For my own sake, for my own sake, I do it,
for how should my name be profaned?
My glory I will not give to another.
—Isaiah 48:11
Here you see that a self-righteous person is a thief of the divine glory and also an idolater, because he lays claim to God’s glory for himself. He does not pray, “Hallowed be Thy name.” Aspiring to the glory of divinity is a most grievous monstrosity. Here you see the battle between God and the self-righteous concerning glory. The outward glory of this world is nothing compared with it. The self-righteous want to rob God of His glory. And God will not permit this.
The self-righteous man thinks that God will give him rewards for fasting and labor. He thinks that without these God will give him nothing. He thinks precisely that God is someone who will save him through his works, not for the sake of free grace. To this fiction, “God will save me through my works,” he attributes salvation.
This is the most persistent struggle and battle of the world against God. No one wants to rely on God’s glory alone and repudiate all his own merits. For that reason there are so many examples in Scripture which invite us to look to grace alone, whether we eat or whether we drink. So there are endless examples of sins, such as of the robber, that draw us to God’s grace alone.

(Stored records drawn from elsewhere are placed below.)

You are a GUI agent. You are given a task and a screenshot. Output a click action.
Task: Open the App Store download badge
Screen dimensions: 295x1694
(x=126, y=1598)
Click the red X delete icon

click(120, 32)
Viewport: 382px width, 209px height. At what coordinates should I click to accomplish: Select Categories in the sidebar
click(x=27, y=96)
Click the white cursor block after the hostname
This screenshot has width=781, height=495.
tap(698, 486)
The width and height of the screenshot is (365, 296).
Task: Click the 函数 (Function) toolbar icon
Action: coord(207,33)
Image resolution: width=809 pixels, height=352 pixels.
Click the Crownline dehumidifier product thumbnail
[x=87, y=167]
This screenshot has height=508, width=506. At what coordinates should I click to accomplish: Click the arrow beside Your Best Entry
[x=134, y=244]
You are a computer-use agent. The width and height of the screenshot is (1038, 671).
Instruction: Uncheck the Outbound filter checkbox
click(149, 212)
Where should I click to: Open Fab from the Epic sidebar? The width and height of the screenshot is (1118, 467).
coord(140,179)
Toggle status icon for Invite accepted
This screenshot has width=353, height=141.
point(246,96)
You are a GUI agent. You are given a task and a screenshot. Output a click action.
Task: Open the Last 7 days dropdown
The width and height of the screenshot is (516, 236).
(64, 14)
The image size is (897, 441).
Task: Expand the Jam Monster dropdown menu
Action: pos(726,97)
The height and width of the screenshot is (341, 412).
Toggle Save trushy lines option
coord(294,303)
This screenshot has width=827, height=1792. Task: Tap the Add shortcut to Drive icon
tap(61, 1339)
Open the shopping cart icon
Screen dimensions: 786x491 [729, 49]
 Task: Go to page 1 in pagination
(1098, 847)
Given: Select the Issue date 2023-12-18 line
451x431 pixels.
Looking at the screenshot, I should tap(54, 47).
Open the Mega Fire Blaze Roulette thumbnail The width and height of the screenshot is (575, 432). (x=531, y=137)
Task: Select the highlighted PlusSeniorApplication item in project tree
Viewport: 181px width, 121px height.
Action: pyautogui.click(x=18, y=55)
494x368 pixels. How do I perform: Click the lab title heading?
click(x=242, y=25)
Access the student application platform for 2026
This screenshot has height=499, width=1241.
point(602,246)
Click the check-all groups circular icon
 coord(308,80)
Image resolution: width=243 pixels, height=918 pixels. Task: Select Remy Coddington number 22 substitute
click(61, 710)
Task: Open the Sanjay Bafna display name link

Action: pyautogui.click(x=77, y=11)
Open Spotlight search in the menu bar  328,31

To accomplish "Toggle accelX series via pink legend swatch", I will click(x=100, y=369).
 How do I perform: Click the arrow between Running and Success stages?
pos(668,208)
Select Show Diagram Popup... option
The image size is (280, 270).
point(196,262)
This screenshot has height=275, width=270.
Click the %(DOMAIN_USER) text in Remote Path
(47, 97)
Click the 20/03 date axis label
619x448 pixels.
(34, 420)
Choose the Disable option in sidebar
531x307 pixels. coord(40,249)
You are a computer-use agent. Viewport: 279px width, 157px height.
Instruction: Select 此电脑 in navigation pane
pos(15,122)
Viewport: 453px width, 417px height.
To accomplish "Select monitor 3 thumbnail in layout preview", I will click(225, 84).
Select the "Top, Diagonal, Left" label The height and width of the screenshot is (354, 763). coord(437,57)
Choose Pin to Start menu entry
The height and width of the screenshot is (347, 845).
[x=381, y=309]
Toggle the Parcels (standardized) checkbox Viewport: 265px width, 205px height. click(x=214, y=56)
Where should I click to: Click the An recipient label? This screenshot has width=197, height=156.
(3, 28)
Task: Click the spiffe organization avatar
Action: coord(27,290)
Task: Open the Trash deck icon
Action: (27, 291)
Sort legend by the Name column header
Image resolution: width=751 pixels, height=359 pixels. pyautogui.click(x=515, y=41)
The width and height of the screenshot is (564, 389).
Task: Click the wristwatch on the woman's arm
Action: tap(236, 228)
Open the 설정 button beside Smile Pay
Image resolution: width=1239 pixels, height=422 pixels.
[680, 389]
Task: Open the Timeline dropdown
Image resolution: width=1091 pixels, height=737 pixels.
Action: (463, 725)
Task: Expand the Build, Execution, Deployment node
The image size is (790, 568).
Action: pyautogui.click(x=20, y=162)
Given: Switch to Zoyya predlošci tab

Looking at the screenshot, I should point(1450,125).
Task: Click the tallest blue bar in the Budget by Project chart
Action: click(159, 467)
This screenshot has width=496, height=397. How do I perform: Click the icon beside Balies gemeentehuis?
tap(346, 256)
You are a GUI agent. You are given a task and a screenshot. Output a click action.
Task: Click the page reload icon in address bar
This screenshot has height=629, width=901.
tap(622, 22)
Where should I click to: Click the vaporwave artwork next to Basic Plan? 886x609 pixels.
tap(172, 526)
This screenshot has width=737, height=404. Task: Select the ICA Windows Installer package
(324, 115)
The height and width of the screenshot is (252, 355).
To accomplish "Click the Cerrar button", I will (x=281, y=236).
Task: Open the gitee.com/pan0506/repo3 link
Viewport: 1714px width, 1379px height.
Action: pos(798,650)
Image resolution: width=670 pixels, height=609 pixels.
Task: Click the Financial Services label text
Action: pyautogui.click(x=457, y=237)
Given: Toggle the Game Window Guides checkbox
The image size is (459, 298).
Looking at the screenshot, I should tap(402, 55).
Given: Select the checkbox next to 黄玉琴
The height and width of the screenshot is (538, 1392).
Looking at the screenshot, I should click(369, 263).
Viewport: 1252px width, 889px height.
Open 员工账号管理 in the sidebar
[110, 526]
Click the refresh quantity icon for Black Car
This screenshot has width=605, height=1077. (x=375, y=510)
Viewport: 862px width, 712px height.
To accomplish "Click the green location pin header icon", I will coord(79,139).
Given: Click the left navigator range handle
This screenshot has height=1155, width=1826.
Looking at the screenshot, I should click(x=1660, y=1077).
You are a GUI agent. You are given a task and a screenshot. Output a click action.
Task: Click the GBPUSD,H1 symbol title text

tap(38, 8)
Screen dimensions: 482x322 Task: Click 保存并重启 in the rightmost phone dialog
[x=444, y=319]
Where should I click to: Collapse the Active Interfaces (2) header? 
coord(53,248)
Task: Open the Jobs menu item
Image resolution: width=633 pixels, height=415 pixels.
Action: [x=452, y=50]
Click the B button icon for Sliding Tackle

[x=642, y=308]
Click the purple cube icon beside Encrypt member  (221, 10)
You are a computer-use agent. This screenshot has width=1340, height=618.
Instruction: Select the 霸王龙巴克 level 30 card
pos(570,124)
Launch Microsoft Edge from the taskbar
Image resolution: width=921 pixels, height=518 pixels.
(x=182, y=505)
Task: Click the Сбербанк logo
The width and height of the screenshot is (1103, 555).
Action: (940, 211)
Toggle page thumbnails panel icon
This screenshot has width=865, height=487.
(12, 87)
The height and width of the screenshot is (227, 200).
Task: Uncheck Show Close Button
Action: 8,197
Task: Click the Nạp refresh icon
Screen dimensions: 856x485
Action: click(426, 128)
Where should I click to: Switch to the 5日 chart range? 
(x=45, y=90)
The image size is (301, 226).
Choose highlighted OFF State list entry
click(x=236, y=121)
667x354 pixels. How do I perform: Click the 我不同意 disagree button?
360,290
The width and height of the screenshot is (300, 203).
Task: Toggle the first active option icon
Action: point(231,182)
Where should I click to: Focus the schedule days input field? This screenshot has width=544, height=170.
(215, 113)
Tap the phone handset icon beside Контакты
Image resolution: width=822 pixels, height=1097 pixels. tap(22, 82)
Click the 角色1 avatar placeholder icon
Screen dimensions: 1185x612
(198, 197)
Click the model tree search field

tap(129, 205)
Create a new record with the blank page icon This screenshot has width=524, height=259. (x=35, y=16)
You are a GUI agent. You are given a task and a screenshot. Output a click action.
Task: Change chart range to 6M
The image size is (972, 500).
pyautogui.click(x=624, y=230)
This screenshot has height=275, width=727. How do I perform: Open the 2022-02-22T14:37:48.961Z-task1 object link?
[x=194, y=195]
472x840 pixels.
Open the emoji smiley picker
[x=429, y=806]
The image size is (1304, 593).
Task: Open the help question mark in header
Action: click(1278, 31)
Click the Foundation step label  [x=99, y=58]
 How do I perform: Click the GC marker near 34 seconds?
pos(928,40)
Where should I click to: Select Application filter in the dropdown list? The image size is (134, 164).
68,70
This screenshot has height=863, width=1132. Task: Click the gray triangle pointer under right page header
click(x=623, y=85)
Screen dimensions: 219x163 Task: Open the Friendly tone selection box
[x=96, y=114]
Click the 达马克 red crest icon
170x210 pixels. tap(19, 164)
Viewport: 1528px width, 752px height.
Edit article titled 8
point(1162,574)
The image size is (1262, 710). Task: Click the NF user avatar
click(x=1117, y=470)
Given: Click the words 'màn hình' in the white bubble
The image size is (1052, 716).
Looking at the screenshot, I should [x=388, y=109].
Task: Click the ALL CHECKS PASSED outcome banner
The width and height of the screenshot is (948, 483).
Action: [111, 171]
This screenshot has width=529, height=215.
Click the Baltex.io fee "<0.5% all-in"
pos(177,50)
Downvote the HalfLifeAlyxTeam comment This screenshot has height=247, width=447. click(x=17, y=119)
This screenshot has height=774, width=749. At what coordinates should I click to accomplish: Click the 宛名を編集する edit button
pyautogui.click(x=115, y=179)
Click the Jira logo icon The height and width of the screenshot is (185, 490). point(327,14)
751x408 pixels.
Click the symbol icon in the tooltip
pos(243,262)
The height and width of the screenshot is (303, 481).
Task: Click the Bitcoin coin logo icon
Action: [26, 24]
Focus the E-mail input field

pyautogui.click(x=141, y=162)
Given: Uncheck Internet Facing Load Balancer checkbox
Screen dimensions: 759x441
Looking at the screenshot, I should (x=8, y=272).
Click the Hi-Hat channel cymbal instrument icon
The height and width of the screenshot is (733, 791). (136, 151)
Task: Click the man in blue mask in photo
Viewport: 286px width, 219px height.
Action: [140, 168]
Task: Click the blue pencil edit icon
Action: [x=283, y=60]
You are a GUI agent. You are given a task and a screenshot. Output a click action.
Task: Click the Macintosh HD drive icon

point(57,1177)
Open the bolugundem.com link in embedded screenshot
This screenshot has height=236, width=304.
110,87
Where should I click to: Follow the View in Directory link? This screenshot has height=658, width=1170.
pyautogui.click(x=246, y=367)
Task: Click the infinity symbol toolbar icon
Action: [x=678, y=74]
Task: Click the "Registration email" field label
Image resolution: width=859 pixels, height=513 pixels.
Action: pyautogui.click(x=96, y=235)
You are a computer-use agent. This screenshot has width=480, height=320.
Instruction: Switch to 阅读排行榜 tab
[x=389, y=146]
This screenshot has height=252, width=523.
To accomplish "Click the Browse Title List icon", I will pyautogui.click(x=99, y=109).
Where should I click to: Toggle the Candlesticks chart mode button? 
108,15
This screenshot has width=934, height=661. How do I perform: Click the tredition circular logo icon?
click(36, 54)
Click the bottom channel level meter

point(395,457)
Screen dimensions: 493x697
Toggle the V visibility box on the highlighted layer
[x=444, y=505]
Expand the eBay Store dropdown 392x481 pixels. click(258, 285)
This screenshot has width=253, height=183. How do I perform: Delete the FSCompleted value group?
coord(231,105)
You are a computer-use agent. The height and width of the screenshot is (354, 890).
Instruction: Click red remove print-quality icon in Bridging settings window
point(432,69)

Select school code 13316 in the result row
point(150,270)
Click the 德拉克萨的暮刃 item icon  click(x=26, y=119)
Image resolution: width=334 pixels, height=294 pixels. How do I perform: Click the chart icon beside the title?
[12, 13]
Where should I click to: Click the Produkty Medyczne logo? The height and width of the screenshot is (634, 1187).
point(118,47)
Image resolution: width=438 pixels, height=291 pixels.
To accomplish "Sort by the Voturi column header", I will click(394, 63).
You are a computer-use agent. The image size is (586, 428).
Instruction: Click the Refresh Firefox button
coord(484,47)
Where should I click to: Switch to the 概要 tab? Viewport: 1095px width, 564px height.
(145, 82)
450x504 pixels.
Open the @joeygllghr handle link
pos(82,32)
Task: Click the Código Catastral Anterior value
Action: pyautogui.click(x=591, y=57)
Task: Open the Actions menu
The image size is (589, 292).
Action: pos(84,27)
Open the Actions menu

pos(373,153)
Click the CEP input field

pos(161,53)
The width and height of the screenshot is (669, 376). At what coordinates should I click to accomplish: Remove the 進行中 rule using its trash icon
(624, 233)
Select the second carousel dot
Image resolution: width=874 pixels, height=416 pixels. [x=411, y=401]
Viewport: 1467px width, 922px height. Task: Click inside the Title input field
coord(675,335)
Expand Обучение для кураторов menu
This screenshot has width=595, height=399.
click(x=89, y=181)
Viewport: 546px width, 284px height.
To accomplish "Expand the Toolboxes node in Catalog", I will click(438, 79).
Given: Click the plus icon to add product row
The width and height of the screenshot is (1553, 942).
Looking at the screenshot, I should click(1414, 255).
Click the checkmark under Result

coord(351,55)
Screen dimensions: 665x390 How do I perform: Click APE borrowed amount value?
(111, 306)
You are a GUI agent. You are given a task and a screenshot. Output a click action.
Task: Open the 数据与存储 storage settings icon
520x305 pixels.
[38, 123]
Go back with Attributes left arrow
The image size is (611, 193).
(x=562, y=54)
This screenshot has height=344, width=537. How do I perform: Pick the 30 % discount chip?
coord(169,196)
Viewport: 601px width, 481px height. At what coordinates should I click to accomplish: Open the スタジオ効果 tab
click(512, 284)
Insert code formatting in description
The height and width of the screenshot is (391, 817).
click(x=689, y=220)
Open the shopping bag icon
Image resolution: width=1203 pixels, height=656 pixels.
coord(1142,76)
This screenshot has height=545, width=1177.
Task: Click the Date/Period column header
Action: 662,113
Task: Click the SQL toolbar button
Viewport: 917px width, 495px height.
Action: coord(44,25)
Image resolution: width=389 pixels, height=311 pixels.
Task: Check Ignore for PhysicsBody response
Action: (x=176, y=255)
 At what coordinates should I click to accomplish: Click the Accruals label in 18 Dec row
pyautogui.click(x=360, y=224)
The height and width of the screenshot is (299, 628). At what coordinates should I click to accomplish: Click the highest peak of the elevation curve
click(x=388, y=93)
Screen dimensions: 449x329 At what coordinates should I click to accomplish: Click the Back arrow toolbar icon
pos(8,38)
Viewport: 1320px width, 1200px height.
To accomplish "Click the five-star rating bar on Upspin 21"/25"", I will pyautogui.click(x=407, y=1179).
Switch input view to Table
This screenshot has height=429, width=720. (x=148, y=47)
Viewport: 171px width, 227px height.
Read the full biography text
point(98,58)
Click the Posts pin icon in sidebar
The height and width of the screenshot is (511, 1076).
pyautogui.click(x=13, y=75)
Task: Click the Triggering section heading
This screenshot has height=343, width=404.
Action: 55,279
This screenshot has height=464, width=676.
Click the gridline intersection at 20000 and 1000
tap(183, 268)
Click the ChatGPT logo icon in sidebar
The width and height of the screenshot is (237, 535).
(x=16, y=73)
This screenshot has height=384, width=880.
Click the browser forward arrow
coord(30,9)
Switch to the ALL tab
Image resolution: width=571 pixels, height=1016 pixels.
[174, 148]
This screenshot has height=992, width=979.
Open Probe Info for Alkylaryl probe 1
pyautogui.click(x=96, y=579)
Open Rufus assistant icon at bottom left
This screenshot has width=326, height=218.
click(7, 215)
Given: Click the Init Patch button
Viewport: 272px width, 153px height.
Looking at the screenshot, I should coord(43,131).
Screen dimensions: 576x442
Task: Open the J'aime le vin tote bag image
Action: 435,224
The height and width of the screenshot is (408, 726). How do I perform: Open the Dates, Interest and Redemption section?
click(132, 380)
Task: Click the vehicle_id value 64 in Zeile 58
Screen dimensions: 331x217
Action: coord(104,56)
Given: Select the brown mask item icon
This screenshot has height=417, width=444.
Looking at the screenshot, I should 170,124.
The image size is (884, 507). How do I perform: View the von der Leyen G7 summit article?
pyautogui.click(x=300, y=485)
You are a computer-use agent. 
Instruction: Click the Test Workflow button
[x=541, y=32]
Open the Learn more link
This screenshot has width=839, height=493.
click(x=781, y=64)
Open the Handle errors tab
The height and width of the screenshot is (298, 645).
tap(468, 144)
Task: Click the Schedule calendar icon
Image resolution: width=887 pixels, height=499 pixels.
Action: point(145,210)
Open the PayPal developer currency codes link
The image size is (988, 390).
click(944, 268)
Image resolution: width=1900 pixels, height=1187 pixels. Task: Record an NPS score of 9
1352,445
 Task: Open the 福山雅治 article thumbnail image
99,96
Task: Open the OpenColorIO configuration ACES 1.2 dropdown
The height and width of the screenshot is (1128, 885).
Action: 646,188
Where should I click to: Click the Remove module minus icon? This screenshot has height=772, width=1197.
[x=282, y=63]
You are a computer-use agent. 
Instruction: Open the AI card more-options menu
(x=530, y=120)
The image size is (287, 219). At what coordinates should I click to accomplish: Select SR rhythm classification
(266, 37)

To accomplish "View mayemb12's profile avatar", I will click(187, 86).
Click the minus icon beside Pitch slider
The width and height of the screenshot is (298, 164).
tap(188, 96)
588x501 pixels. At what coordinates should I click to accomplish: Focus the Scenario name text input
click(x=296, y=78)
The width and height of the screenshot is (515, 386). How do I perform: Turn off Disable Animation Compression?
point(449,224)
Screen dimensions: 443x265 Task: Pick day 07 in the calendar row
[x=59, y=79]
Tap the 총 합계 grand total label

He wants to make our heart … neither despair because of sins nor be presumptuous because of blessings. … Let the one who has fallen into sin say, “I shall not be condemned because of it.” Let the one who has done well say, “I am not saved thereby.” This teaching applies to the godly only, but for the rest of the crowd it opens the window of carnal liberty. The godly simply cling to God and trust in His grace. They see that the apostles and robbers were saved by the same grace, not by works and merits. This is a thunderbolt against every kind of righteousness.
—Martin Luther
“Lectures on Isaiah: Chapters 40-66” in Works, 17:162–163.